The German shepherd dog is known for its many fine attributes, including intelligence, loyalty, good temperament, trainability, and endurance. These characteristics are what make German shepherds the perfect choice for their work as police dogs.
A police dog is trained specifically to work with the police and other law enforcement agencies. In the United States, they are often known as the K9 unit. They are a highly regarded and respected unit wherever they go and work in many different locations. They have been known for their work with the police and military for so many years that many people automatically refer to the German shepherd dog as a police dog, whether they are work dogs or merely family pets.
German shepherds are used effectively for many purposes. One of the purposes is their role as a public order enforcement dog. Their duty here revolves around chasing criminals or suspects and holding them until law enforcement officials command them to stop. Due to their intelligence and excellent response to training, they will only detain the suspect by "threatening" them until their master comes. They are trained not to bite the suspect, but just to make sure they don't escape.
Missing persons or objects are often searched for by the German shepherd dog. Their great sense of smell as well as unending endurance makes them excellent tracking dogs. Their sense of smell also makes them excellent as substance dogs used to detect illegal substances like drugs or explosives. They can determine if these substances are on a person or their belongings. They are often brought into schools to sniff the halls for any illegal drugs in student lockers. The German shepherd dog is also used to help in more grisly tasks, including being trained to detect the odor of decomposing bodies. This is also very helpful in finding missing persons.
Training the German shepherd to become a skilled police work requires skill, dedication, and a lot of hard work - preferably from the time the dog is young. This often isn't the case as sometimes the dog is donated to or purchased by the police department as a full-grown dog. The training consists of teaching the dog what most officers refer to as either "bark and hold" or "bite and hold" depending on what the department's policies are. There have been many differing opinions as to which method works better.

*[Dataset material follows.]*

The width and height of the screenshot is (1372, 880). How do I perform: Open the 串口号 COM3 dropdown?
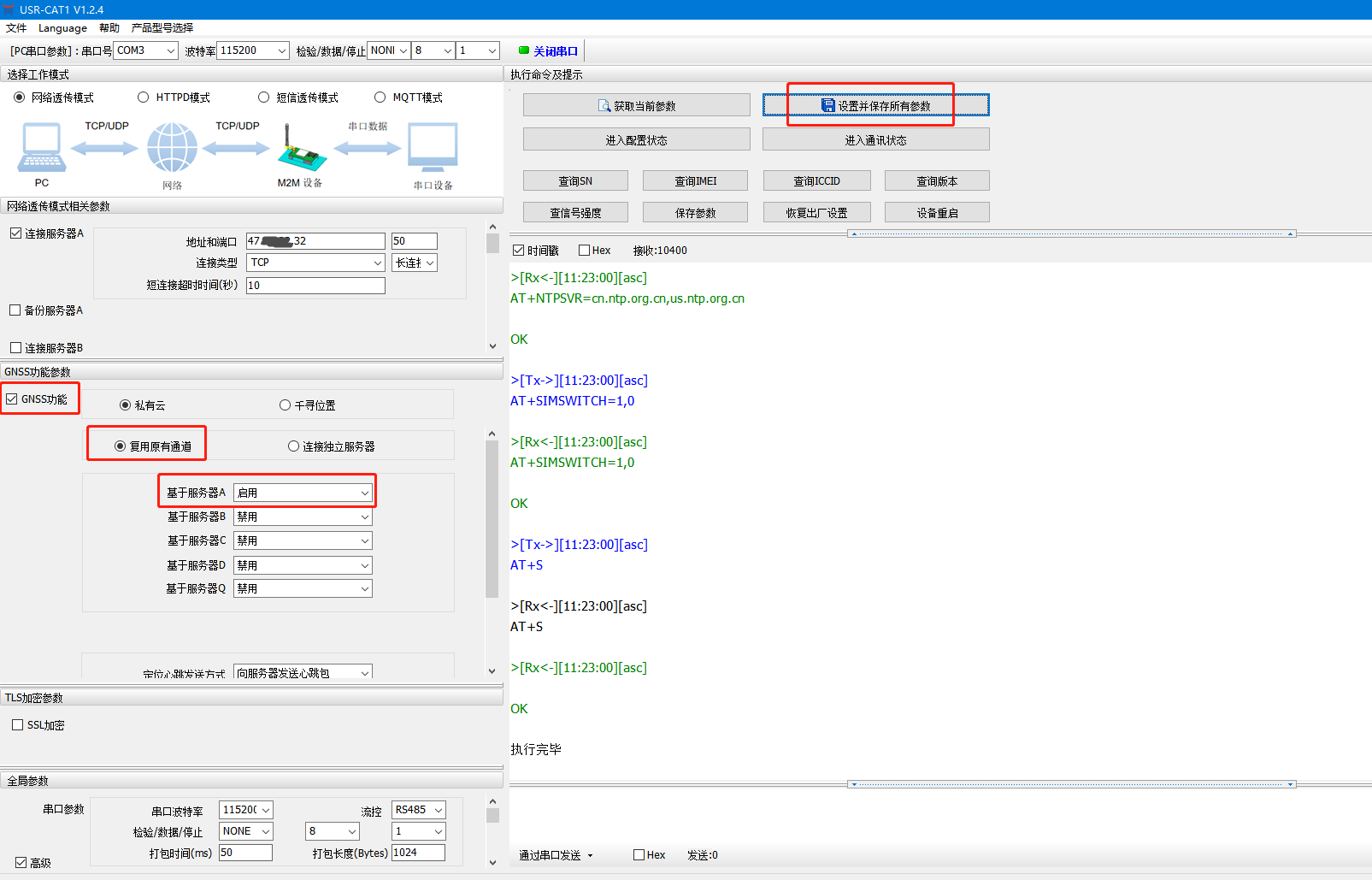(145, 50)
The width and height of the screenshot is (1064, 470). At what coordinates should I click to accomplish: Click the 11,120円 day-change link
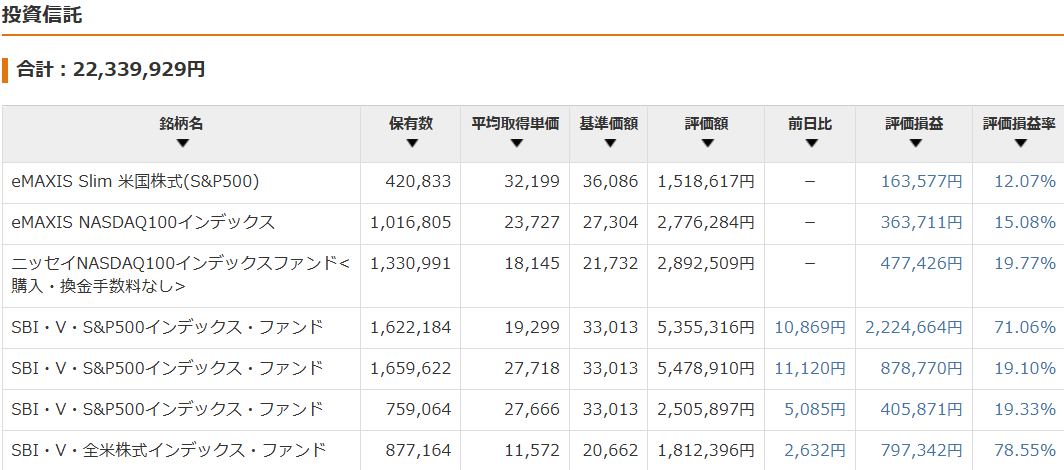click(x=810, y=368)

In the "bark and hold" situation, the dog will pursue a suspect until he catches up to them. When the dog catches up with the person, he is trained to circle around the suspect barking repeatedly until the officer gets there to take over and detain the person. The dog will only bite the suspect if they try to escape. In the "bite and hold", the dog will pursue the suspect and grab him and hold him until the officer arrives. Many police departments didn't like this method because many dogs were lost this way. While the dog was holding onto one arm or leg of the suspect, the suspect was able to stab the dog with the other arm. Ultimately, the method which is used is dependent on the circumstances and department needs and policies at the time.
Most German shepherd dogs which are trained as police dogs are trained in languages other than English. One reason is so suspects aren't aware of what the dog is being told and the other reason is so the dog is not hearing something in the background that he believes is a command.